Complex multi-step procedure
Safety-critical
Requires coordination between multiple systems
Takes 30-60 minutes
Errors can be dangerous

Option 2: Turbine emergency stop

Must be fast (seconds matter)
Safety-critical
Can’t have delays
But must prevent unauthorised stops
Balance security and speed

Option 3: Safety system bypass

Extremely dangerous if abused
Legitimate need during maintenance
Must be temporary and monitored
Require multiple approvals
Automatic revert

Design comprehensive controls¶

Pre-operation:

Who can initiate?
What permissions required?
Any approvals needed?
Preconditions (system state checks)?

Authentication:

Single person or dual authorisation?
What role is required?
Certificate-based?
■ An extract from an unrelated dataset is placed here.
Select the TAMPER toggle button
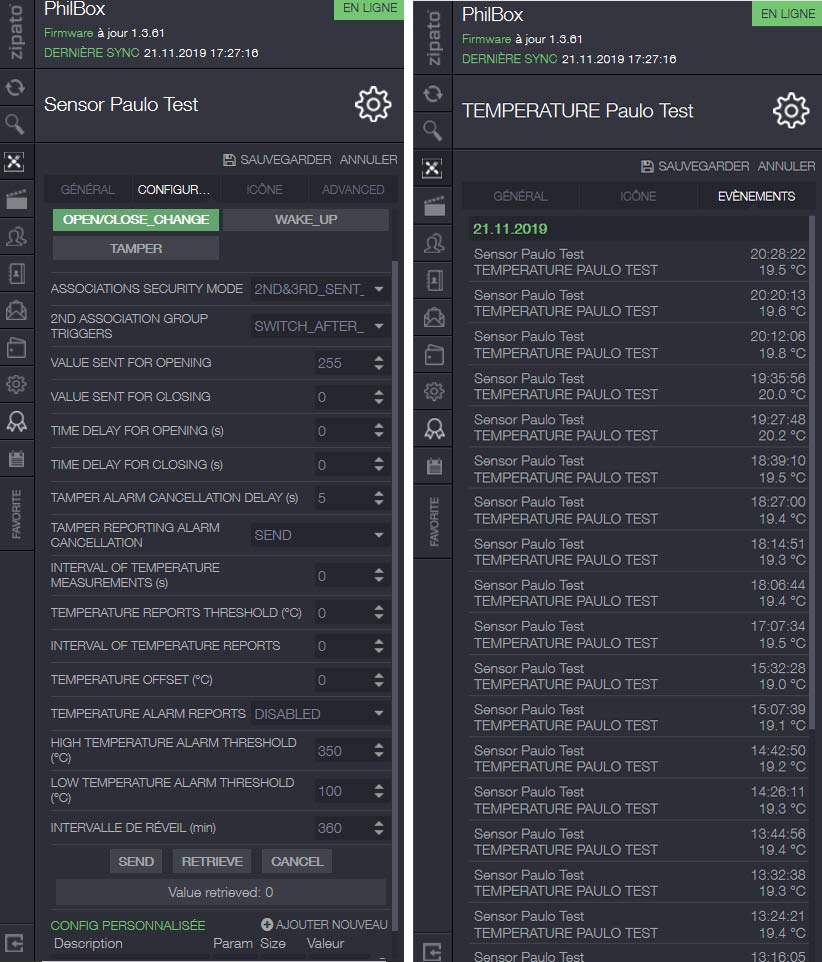Screen dimensions: 822x962 (x=136, y=248)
Password? MFA?

Authorisation:

What permissions grant access?
Time-based (only during maintenance windows)?
Location-based (only from control room)?

Initiation:

How is operation triggered?
Any confirmation required?
Any wait period (cooling-off)?

During operation:

Monitoring and logging
Progress tracking
Anomaly detection
Ability to abort?
Who can abort?

Safety interlocks:

What safety checks during operation?
Automatic abort conditions?
Override procedures?

Completion:

Success criteria
Validation checks
Automatic revert (for bypass operations)
Notification

Post-operation:

Logging and audit trail
Who did what when?
Success or failure?
Any anomalies detected?

Emergency scenarios:

What if authentication fails?
What if safety interlock triggers?
What if operation hangs?
Break-glass procedures?

Implement and test¶

Normal operation testing:

Authorized user performs operation
Everything works smoothly
Logging captures all steps
Operation completes successfully

Authorisation testing:

Unauthorized user attempts operation - blocked
Wrong role attempts operation - blocked
Dual auth with only one person - blocked

Safety testing:

Trigger safety interlock during operation
Operation should abort safely
System returns to safe state

Failure testing:

Authentication server down during operation
What happens?
Can operation proceed?
Can operation complete?

Emergency testing:

Real emergency requiring immediate action
Can you bypass procedures?
Is it audited?
Can you justify it later?

Usability testing:

How long does the secure operation take vs unsecured?
Is the delay acceptable?
Do operators find it reasonable?
Or will they work around it?

What you can learn¶

Security vs safety:

Sometimes they conflict
Security can delay safety responses
Need emergency overrides
But overrides can be abused
No perfect answer

Usability vs security:

Most secure: lock it down completely
Most usable: no controls
Reality: somewhere in between
Finding balance requires iteration

Operational realities:

Procedures look good on paper
Reality is messier
Emergencies don’t follow procedures
Edge cases multiply
Need flexibility

Defence in depth for operations:

Authentication (who)
Authorisation (permission)
Dual authorisation (two-person rule)
Safety interlocks (prevent physical danger)
Monitoring (detect anomalies)
Logging (audit trail)
Emergency procedures (break-glass)

Where to start¶

# Choose your operation
# (Recommend reactor startup or safety bypass)

# Map the operation:
# 1. What are the steps?
# 2. What systems are involved?
# 3. What can go wrong?
# 4. What are the risks?

# Design security controls:
# For each phase (pre, during, post):
# - What checks?
# - What approvals?
# - What monitoring?
# - What logging?

# Consider emergency scenarios:
# - Authentication failure
# - Safety interlock triggers
# - Operation hangs
# - Real emergency requiring immediate action

# Implement incrementally:
# - Start with authentication
# - Add Authorisation
# - Add dual auth if needed
# - Add monitoring
# - Add logging
# - Test each addition

# Test thoroughly:
# - Normal operation
# - Unauthorized attempts
# - Failure scenarios
# - Emergency scenarios
# - Usability (is it practical?)

Example: Safety system bypass¶

Chosen operation: Bypass reactor safety interlock during maintenance

Why it’s critical:

Allows maintenance while reactor is hot
Removes safety protection
Dangerous if abused or forgotten
Must be temporary and monitored

Pre-operation controls:

Dual authorisation required (supervisor + engineer)
Justification required (text field: why are you bypassing?)
Maintenance window validation (only allowed during scheduled maintenance)
Safety system status check (ensure other interlocks still active)
Automatic expiry configured (1 hour default, max 4 hours)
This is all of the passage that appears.